Activity:
Below are some records. Copy every line in them that holds "Identify".

Task input:
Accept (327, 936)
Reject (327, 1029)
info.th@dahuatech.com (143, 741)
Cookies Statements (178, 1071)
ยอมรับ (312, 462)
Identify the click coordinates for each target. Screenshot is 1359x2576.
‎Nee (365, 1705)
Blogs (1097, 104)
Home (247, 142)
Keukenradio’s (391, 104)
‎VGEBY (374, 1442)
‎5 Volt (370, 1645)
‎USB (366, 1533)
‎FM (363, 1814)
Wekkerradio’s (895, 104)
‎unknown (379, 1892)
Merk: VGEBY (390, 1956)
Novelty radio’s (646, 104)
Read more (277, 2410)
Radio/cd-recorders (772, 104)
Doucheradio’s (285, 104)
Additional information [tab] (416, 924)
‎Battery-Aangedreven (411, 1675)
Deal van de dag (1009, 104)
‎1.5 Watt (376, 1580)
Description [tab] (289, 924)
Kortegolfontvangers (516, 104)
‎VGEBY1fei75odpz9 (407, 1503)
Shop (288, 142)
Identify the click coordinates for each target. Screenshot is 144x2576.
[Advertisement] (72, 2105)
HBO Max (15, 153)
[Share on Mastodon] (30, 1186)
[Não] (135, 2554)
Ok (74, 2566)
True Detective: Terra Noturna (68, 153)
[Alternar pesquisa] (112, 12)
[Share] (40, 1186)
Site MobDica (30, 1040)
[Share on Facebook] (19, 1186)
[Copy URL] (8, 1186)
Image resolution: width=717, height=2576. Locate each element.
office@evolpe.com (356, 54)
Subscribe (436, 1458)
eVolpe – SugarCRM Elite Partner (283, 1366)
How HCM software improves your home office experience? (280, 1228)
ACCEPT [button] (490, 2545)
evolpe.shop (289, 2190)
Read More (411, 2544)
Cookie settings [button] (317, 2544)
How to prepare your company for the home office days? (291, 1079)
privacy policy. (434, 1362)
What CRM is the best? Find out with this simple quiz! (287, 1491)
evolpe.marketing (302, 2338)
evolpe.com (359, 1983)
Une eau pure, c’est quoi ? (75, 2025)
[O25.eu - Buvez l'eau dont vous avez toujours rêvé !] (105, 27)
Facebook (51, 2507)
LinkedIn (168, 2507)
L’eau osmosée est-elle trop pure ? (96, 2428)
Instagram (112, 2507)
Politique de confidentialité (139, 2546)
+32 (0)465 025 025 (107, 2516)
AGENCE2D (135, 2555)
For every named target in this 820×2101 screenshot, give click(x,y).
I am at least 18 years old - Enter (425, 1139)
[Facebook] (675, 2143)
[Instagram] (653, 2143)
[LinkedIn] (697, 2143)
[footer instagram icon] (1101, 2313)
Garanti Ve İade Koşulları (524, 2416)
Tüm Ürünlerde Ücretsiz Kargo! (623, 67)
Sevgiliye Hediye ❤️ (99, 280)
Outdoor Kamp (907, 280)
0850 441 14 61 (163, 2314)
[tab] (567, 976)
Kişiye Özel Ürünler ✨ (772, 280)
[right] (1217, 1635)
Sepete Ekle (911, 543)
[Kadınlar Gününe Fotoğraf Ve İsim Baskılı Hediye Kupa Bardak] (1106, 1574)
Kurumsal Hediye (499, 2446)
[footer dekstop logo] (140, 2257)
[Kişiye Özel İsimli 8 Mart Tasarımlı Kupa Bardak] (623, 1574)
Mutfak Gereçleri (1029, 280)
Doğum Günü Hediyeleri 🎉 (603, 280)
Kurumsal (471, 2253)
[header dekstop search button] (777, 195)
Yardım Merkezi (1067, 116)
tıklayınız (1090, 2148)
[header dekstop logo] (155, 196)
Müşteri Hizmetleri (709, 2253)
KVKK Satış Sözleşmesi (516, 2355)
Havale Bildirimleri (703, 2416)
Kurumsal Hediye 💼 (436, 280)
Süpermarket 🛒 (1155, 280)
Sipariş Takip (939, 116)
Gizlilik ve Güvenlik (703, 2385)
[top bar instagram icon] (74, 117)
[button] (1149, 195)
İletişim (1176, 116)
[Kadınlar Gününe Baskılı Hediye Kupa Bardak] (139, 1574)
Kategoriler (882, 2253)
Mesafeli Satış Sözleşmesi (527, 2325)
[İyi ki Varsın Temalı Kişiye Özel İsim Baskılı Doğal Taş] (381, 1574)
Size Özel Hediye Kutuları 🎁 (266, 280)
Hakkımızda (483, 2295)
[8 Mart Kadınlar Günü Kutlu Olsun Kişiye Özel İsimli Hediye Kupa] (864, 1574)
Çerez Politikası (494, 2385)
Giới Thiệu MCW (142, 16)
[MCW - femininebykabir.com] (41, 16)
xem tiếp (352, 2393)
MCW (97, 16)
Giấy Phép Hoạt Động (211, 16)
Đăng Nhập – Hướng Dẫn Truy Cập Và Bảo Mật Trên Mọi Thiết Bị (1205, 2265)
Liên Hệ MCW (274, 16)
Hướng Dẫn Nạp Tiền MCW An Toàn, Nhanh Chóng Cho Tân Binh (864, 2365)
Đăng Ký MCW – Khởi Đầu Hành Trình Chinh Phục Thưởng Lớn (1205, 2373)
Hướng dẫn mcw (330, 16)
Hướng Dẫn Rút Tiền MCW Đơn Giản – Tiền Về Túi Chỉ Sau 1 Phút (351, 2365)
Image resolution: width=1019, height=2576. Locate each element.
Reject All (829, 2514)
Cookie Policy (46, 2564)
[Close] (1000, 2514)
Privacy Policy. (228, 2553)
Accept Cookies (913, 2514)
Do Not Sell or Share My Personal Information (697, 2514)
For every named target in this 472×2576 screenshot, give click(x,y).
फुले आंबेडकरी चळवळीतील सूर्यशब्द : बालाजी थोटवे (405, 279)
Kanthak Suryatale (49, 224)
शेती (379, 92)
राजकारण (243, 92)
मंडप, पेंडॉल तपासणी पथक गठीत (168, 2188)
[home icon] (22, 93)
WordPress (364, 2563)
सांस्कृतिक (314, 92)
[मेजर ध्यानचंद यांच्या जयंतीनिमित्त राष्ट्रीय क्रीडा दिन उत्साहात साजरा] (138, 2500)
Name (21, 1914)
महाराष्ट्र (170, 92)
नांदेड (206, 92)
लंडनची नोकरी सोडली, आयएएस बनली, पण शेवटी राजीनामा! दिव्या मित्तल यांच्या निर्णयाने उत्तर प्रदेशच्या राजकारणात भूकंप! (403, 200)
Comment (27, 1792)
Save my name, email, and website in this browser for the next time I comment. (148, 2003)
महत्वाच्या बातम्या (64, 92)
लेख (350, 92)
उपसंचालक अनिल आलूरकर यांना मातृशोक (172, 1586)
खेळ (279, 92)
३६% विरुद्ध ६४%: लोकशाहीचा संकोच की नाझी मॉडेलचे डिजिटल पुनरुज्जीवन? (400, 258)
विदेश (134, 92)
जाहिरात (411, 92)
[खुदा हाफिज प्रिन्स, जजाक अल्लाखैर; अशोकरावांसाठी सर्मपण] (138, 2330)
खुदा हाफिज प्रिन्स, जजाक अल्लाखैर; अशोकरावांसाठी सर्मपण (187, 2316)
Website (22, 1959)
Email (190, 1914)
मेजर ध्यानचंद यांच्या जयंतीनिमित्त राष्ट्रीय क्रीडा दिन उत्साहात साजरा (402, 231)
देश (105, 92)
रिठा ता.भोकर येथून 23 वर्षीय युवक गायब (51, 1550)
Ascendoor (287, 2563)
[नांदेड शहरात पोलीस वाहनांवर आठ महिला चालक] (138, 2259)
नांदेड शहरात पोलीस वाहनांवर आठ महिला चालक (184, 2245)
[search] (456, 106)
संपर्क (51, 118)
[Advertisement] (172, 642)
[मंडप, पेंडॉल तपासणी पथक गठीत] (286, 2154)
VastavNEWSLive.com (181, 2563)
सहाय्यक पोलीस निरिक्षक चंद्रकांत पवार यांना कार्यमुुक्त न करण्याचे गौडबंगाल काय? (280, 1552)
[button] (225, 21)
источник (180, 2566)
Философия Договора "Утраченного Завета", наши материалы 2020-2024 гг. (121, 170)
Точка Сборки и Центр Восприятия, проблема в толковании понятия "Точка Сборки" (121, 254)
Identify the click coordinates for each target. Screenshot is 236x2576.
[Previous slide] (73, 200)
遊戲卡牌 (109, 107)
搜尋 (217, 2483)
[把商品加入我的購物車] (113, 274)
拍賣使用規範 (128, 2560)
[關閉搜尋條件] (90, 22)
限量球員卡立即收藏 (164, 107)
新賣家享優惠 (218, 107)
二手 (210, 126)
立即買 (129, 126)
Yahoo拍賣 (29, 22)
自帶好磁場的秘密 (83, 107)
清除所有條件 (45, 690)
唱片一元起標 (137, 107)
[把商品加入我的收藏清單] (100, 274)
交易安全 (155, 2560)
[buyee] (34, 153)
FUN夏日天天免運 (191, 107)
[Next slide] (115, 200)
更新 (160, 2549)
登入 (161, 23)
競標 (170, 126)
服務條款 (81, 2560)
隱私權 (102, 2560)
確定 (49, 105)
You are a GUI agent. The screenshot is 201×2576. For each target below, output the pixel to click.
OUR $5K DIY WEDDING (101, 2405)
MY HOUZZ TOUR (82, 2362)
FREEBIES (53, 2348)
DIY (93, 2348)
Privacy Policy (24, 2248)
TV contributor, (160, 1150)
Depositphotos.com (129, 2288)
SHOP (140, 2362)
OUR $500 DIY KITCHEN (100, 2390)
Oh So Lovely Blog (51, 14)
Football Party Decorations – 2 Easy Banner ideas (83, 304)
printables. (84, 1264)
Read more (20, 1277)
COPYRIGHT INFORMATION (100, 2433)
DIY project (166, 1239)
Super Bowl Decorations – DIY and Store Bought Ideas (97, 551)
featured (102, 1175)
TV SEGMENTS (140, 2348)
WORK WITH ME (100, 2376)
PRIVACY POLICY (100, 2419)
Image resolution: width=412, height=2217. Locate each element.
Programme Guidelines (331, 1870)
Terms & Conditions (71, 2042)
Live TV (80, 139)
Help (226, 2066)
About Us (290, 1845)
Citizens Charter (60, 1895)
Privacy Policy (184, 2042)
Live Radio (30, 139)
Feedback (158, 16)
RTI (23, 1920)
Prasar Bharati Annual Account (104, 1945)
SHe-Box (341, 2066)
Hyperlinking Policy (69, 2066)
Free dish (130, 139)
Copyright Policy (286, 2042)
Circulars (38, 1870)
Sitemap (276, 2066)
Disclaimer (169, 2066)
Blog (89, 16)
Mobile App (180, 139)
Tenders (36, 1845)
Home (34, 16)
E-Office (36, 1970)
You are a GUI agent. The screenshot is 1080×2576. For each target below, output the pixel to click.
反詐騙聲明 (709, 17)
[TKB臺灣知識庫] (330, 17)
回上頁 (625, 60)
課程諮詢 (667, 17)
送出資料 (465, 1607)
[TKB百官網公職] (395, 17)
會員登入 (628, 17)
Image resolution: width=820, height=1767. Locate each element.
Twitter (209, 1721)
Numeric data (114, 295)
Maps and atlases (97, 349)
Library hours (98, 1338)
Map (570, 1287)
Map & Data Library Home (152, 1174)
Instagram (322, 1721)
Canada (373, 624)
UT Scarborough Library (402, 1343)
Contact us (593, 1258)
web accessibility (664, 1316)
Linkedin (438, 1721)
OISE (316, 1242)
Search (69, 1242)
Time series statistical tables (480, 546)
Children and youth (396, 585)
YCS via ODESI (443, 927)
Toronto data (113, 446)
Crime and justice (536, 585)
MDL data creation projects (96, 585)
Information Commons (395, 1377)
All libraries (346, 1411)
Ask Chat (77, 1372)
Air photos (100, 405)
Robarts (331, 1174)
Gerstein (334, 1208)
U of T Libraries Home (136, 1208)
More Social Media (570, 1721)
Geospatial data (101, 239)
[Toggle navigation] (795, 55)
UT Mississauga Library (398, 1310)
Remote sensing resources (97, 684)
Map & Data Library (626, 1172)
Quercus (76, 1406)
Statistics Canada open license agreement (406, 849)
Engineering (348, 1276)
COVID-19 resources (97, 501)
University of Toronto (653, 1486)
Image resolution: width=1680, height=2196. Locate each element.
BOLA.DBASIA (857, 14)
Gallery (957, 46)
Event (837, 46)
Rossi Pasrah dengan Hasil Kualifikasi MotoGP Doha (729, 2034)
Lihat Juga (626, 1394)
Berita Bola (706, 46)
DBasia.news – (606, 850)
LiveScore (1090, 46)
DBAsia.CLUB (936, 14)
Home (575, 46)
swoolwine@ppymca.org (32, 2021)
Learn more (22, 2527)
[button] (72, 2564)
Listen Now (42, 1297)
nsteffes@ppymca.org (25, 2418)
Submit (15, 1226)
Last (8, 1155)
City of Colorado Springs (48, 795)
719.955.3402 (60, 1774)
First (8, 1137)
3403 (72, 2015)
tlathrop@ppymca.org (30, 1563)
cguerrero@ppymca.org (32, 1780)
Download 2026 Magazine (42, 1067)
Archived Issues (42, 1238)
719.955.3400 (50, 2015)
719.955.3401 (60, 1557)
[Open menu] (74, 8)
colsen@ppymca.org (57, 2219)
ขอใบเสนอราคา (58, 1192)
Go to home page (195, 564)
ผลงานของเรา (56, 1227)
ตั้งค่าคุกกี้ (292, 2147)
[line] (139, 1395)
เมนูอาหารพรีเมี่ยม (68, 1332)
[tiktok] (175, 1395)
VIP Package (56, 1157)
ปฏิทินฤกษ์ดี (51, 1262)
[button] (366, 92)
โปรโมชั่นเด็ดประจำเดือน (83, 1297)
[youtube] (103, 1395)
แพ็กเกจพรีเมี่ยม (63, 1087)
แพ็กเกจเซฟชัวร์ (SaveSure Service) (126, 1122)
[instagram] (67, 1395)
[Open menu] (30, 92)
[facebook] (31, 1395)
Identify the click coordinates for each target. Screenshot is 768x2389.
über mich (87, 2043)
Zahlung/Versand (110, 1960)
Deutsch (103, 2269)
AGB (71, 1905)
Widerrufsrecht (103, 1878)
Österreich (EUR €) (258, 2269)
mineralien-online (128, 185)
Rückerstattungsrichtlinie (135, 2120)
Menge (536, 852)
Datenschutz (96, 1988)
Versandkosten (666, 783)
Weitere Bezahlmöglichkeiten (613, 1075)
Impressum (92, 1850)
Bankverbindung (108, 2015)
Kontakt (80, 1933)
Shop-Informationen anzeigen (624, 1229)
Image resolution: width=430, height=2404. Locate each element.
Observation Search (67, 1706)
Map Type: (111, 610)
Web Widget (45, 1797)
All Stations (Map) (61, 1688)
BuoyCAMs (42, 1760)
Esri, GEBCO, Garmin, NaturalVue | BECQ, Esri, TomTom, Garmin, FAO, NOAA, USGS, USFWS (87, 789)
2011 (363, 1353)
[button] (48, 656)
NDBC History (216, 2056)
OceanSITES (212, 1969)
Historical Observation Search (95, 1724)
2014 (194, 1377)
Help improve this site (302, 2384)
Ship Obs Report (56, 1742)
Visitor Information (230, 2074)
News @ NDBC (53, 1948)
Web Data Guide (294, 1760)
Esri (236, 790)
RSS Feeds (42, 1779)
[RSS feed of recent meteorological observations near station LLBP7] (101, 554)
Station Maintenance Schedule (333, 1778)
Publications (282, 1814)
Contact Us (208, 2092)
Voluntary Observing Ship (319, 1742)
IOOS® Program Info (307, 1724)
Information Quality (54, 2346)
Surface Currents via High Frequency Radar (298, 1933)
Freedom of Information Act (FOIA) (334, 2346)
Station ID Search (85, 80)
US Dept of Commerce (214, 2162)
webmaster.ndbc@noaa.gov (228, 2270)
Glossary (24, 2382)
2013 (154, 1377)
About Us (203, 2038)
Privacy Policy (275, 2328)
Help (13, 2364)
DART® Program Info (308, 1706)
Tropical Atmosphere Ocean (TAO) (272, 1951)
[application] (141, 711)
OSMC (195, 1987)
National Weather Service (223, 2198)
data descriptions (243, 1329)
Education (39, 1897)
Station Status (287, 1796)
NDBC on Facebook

Solved problem:
Identify the click coordinates for each target. Screenshot is 1359x2576.
Identify the click coordinates for each target. Screenshot is 144x2576.
Identify the click coordinates for each target. Screenshot is 236x2576.
Identify the click coordinates for each target. Screenshot is 768x2389.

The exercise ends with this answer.